Em qualquer país democrático, todo cidadão é inocente até prova em contrário.
Na Cisjordânia, ocupada por Israel, os palestinos não tem esse direito.

São julgados por tribunais militares, não por juízes civis, onde os direitos de defesa são mínimos. E o testemunho de um soldado, que prendeu um palestino, é suficiente para a condenação.
Com isso, é quase impossível para um palestino ser absolvido por um tribunal militar israelense.
Os números são bastante esclarecedores. Segundo documento do exército de Israel, publicado pelo conceituado jornal israelense Haaretz, em 2010, 99,74% dos réus palestinos foram condenados pelos tribunais militares.
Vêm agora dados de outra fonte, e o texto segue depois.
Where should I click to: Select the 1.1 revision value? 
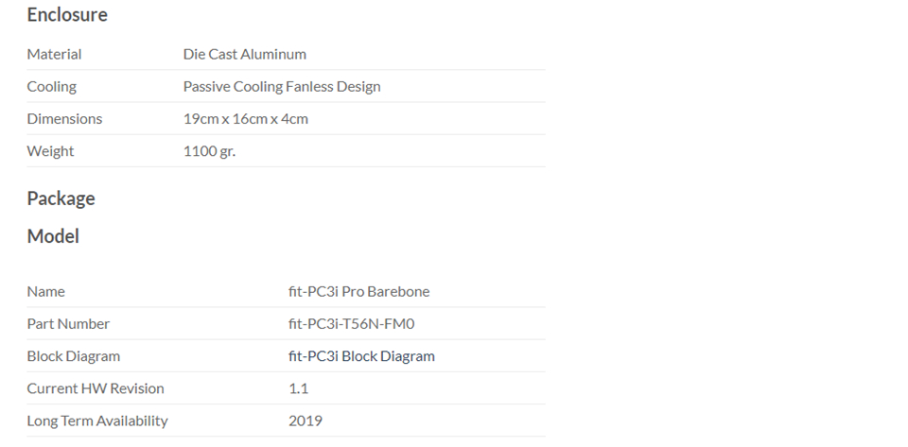[x=298, y=388]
Em 9.542 processos, apenas 25 terminaram com absolvição.
Não se trata de uma estatística isolada. Esses números insólitos se repetem ano após ano com uma regularidade incrível. Em 2006, por exemplo, informe da Human Rights NGO Yesh Din revela que 99,71% dos réus palestinos processados em tribunais militares israelenses foram condenados. Ou seja, houve 26 absolvições em cada 8.854 processos.
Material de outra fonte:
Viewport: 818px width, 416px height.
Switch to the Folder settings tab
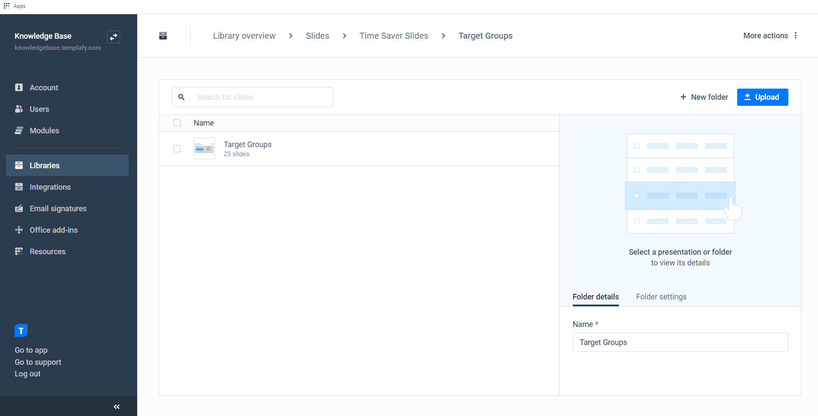tap(661, 297)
O mais grave, porém, é que menores de idade são presos, processados e punidos como se fossem adultos.
Entre 2005 e 2010, 34 meninos, com 12 a 14 anos, foram submetidos a processos em tribunais militares.  Na faixa de 14-15 anos foram 255. Por fim, 546 adolescentes, com 16 a 17 anos também contavam-se entre os processados.
A B´tselem, entidade de direitos humanos israelense, denunciou que, de forma absolutamente ilegal, o exército prendeu e levou a processo 2 menores de 12 anos, que é a idade mínima de responsabilidade criminal. Estes casos foram documentados pela B´tselem, que acredita existirem outros iguais.
Em um dos casos documentados pela B´tselem, Mahmoud  Alameh, com 9 anos de idade, foi algemado e teve seus olhos vendados pelo soldado que o levou preso, conforme testemunho de habitantes da cidadezinha onde o menino vivia. Foi informado a eles que o prisioneiro só seria libertado quando parassem de atirar pedras nos soldados. Ou seja, o menino foi raptado e mantido como refém pelo exército israelense.
As violências contra os menores começam quando eles são presos. Na maioria dos casos – 30 em 50 entrevistados pela B´tselem – as prisões ocorrem de noite. Muitas vezes, as crianças são acordadas por soldados, que os arrancam da cama e, em seguida, algemam e vendam seus olhos, embora quase nunca ofereçam qualquer resistência.
Apesar das novas leis do governo de direita, Israel, para os seus cidadãos, ainda é uma democracia. Curioso tipo de democracia que se comporta como uma implacável ditadura em relação aos habitantes dos territórios de outra nação por ela ocupados.